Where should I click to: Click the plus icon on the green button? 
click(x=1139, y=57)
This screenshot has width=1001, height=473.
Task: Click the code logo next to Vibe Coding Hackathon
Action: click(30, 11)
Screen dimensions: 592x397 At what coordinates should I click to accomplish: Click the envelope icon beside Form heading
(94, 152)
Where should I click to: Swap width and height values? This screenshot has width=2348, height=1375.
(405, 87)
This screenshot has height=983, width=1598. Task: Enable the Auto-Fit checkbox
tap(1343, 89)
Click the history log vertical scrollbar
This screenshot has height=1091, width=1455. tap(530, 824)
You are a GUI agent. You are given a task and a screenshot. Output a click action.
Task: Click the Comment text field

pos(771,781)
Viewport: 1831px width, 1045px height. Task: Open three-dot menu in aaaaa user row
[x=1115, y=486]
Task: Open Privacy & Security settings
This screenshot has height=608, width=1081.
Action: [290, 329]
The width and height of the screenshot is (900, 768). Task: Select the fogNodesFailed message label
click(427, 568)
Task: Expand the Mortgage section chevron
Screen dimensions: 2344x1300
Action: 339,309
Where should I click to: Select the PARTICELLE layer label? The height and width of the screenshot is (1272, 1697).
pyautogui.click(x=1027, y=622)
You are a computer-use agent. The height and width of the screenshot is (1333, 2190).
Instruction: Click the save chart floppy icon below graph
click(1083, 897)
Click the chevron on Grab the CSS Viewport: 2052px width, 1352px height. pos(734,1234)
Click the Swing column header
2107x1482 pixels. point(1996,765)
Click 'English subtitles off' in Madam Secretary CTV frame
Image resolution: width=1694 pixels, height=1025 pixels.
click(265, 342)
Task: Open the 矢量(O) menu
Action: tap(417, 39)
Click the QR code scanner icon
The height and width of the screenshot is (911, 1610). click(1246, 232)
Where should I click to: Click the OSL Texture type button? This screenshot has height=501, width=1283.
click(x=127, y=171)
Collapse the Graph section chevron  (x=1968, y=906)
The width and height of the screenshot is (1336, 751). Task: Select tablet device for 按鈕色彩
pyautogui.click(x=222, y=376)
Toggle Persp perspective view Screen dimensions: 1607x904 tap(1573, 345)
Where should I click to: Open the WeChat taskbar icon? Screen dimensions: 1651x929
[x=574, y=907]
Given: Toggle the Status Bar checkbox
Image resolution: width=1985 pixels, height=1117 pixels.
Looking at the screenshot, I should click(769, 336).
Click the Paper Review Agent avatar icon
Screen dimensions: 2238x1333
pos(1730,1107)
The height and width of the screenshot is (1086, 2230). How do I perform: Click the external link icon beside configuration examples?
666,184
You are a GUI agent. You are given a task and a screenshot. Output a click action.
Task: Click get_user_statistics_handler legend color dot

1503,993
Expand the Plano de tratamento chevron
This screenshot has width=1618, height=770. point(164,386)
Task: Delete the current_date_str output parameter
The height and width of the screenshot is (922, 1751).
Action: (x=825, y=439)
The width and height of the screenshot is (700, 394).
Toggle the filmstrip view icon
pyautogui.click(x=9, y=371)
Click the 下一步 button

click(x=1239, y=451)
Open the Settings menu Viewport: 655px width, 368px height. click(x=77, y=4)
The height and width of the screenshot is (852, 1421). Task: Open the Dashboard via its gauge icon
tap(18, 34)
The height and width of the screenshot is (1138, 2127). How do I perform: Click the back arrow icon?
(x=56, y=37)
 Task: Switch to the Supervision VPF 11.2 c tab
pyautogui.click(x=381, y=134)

#### Task item:
Your reply should be every line of the material, transcribed exactly.

#### Answer to the problem:
Where should I click to: Click the plus icon on the green button? 
click(x=1139, y=57)
This screenshot has width=1001, height=473.
Task: Click the code logo next to Vibe Coding Hackathon
Action: click(30, 11)
Screen dimensions: 592x397 At what coordinates should I click to accomplish: Click the envelope icon beside Form heading
(94, 152)
Where should I click to: Swap width and height values? This screenshot has width=2348, height=1375.
(405, 87)
This screenshot has height=983, width=1598. Task: Enable the Auto-Fit checkbox
tap(1343, 89)
Click the history log vertical scrollbar
This screenshot has height=1091, width=1455. tap(530, 824)
You are a GUI agent. You are given a task and a screenshot. Output a click action.
Task: Click the Comment text field

pos(771,781)
Viewport: 1831px width, 1045px height. Task: Open three-dot menu in aaaaa user row
[x=1115, y=486]
Task: Open Privacy & Security settings
This screenshot has height=608, width=1081.
Action: [290, 329]
The width and height of the screenshot is (900, 768). Task: Select the fogNodesFailed message label
click(427, 568)
Task: Expand the Mortgage section chevron
Screen dimensions: 2344x1300
Action: 339,309
Where should I click to: Select the PARTICELLE layer label? The height and width of the screenshot is (1272, 1697).
pyautogui.click(x=1027, y=622)
You are a computer-use agent. The height and width of the screenshot is (1333, 2190).
Instruction: Click the save chart floppy icon below graph
click(1083, 897)
Click the chevron on Grab the CSS Viewport: 2052px width, 1352px height. pos(734,1234)
Click the Swing column header
2107x1482 pixels. point(1996,765)
Click 'English subtitles off' in Madam Secretary CTV frame
Image resolution: width=1694 pixels, height=1025 pixels.
click(265, 342)
Task: Open the 矢量(O) menu
Action: tap(417, 39)
Click the QR code scanner icon
The height and width of the screenshot is (911, 1610). click(1246, 232)
Where should I click to: Click the OSL Texture type button? This screenshot has height=501, width=1283.
click(x=127, y=171)
Collapse the Graph section chevron  (x=1968, y=906)
The width and height of the screenshot is (1336, 751). Task: Select tablet device for 按鈕色彩
pyautogui.click(x=222, y=376)
Toggle Persp perspective view Screen dimensions: 1607x904 tap(1573, 345)
Where should I click to: Open the WeChat taskbar icon? Screen dimensions: 1651x929
[x=574, y=907]
Given: Toggle the Status Bar checkbox
Image resolution: width=1985 pixels, height=1117 pixels.
Looking at the screenshot, I should click(769, 336).
Click the Paper Review Agent avatar icon
Screen dimensions: 2238x1333
pos(1730,1107)
The height and width of the screenshot is (1086, 2230). How do I perform: Click the external link icon beside configuration examples?
666,184
You are a GUI agent. You are given a task and a screenshot. Output a click action.
Task: Click get_user_statistics_handler legend color dot

1503,993
Expand the Plano de tratamento chevron
This screenshot has width=1618, height=770. point(164,386)
Task: Delete the current_date_str output parameter
The height and width of the screenshot is (922, 1751).
Action: (x=825, y=439)
The width and height of the screenshot is (700, 394).
Toggle the filmstrip view icon
pyautogui.click(x=9, y=371)
Click the 下一步 button

click(x=1239, y=451)
Open the Settings menu Viewport: 655px width, 368px height. click(x=77, y=4)
The height and width of the screenshot is (852, 1421). Task: Open the Dashboard via its gauge icon
tap(18, 34)
The height and width of the screenshot is (1138, 2127). How do I perform: Click the back arrow icon?
(x=56, y=37)
 Task: Switch to the Supervision VPF 11.2 c tab
pyautogui.click(x=381, y=134)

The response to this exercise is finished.